Mittlerweile reichen die Absagen bereits bis Ende März. Am Dienstag erkundigte sich Landwirtschaftsministerin Julia Klöckner am Rande der Unions-Fraktionssitzung beim Gesundheitsminister persönlich, wie sie mit der ersten Veranstaltung ihrer neuen Dialogreihe "Stadt.Land.Du" in Marienmünster bei Höxter umgehen solle, die für den 25. März geplant war. Inzwischen ist die Veranstaltung verschoben. Auch der Verband der Automobilindustrie hat einen Kongress in Berlin Ende März gestrichen. Schon werden die ersten Wetten abgeschlossen, ob der Sonderparteitag der CDU zur Wahl eines neuen Vorsitzenden Ende April mit 1001 Delegierten und Hunderten Gästen und Journalisten überhaupt stattfindet - Annegret Kramp-Karrenbauer könnte noch deutlich länger an der Spitze der Partei stehen, als zu erwarten war.

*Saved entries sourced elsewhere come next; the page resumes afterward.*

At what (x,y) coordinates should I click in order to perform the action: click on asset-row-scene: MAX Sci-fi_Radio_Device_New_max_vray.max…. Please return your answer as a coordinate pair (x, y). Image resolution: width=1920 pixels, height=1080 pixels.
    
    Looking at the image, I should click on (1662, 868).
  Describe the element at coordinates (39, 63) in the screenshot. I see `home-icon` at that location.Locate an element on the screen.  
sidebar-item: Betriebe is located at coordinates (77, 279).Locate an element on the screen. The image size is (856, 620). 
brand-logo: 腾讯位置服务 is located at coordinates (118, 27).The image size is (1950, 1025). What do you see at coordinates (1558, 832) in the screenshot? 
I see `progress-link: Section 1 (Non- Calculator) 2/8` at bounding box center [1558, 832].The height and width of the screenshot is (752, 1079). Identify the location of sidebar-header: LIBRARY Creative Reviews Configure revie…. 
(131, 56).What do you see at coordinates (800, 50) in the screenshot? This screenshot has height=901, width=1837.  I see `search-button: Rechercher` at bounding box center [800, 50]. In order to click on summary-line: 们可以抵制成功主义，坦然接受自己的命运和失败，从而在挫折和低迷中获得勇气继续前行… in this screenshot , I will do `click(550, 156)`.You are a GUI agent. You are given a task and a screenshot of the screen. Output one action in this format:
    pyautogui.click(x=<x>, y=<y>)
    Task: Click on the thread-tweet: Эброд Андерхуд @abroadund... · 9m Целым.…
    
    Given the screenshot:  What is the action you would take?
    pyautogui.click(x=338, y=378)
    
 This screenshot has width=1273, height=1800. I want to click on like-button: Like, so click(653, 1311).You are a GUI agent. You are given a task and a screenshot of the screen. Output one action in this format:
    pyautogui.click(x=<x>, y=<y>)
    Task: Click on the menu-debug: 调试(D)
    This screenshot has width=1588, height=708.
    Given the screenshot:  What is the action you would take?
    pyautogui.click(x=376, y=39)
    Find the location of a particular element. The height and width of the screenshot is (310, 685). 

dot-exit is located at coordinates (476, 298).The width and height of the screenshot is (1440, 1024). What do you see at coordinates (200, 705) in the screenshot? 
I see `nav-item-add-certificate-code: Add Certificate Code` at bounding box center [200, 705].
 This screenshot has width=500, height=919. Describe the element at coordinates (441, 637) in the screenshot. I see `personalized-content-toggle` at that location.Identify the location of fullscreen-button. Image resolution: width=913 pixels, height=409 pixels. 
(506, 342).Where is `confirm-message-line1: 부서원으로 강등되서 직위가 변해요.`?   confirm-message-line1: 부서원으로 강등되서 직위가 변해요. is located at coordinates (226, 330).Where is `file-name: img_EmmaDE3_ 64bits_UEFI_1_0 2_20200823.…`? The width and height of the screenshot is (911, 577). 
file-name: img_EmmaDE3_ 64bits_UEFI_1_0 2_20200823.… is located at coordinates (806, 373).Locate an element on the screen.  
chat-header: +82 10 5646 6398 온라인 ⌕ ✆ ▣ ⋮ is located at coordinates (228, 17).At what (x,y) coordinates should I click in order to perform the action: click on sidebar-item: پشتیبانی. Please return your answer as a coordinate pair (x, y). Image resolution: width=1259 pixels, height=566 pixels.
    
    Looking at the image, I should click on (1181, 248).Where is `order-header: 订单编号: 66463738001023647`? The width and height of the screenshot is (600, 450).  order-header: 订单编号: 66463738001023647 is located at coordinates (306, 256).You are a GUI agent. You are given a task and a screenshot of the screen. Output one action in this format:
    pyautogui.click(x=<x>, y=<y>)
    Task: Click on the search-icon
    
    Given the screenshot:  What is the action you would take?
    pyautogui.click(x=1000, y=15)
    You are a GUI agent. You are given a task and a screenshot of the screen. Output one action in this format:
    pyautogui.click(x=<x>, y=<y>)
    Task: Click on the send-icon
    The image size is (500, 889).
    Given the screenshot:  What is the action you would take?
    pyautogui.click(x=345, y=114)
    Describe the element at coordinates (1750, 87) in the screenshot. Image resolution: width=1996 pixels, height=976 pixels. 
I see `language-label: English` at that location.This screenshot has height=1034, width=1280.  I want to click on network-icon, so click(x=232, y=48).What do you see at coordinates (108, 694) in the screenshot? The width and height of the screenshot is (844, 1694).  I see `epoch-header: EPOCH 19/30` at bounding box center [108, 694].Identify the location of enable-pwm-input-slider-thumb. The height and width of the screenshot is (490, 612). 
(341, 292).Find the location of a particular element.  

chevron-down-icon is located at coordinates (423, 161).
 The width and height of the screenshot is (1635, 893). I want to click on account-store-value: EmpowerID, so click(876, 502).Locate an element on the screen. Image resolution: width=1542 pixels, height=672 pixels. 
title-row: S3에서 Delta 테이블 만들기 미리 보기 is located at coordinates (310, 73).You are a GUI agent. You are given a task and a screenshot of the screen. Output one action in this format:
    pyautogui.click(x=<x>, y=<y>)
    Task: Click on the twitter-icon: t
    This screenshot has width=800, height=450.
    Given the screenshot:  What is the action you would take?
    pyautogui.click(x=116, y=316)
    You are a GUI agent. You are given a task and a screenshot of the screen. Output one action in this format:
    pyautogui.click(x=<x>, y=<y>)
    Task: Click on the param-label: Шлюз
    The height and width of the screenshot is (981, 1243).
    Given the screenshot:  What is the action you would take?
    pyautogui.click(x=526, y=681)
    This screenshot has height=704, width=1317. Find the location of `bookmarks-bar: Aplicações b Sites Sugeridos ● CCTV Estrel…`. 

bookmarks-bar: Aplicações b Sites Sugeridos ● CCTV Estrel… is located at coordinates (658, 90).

Die Ungewissheit wegen des Coronavirus vermischt sich mit einer ohnehin angespannten politischen Atmosphäre. Gerade in der Koalition tauchen immer neue Streitpunkte auf. Sie reichen von den Kinderrechten im Grundgesetz über das Wahlrecht bis zur Energiepolitik. Selbst bei Themen, wo sich zuletzt nach monatelangem Streit Kompromisse abzeichneten, platzten plötzlich wieder die Gespräche.

So ringen Union und SPD noch immer um den Abstand zwischen neuen Windrädern und Siedlungen. Eine ganze Branche steht deshalb auf dem Spiel. Doch am Dienstagabend eskalierte der Streit zum wiederholten Mal. Die Union meldete neue Bedenken an, die SPD verließ wütend die Verhandlungen. "Irgendwann ist Geduld auch einmal am Ende", sagt Matthias Miersch, der für die SPD die Verhandlungen führte. "Wenn diese Koalition eine Frage wie diese nicht mehr regeln kann, wäre das eine Bankrotterklärung." Am Sonntag redet der Koalitionsausschuss auch darüber.

Schon die nächste Sitzungswoche steht aber unter dem Vorbehalt, dass im Bundestag kein Corona-Fall vermeldet wird. Besonders kritisch erscheint vielen die Lage, wenn Krisen vermischt werden. Nach der Sitzung der Unionsfraktion verteidigte Innenminister Horst Seehofer am Dienstag die Schließung der europäischen Außengrenze in Griechenland. Dann zählte er die Länder auf, aus denen besonders viele Flüchtlinge kämen, und ergänzte die Liste mit dem Hinweis, dass einige dieser Staaten von Corona besonders betroffen seien. Ein Profi wie Seehofer weiß, dass so ein Hinweis nicht ohne Wirkung bleibt.

Das Problem mit der Bon-Pflicht für Bäckerläden hat der Bundestag in dieser Woche übrigens gar nicht mehr beraten. Der Tagesordnungspunkt wurde abgesetzt. Das Problem erscheint plötzlich gar nicht mehr so wichtig.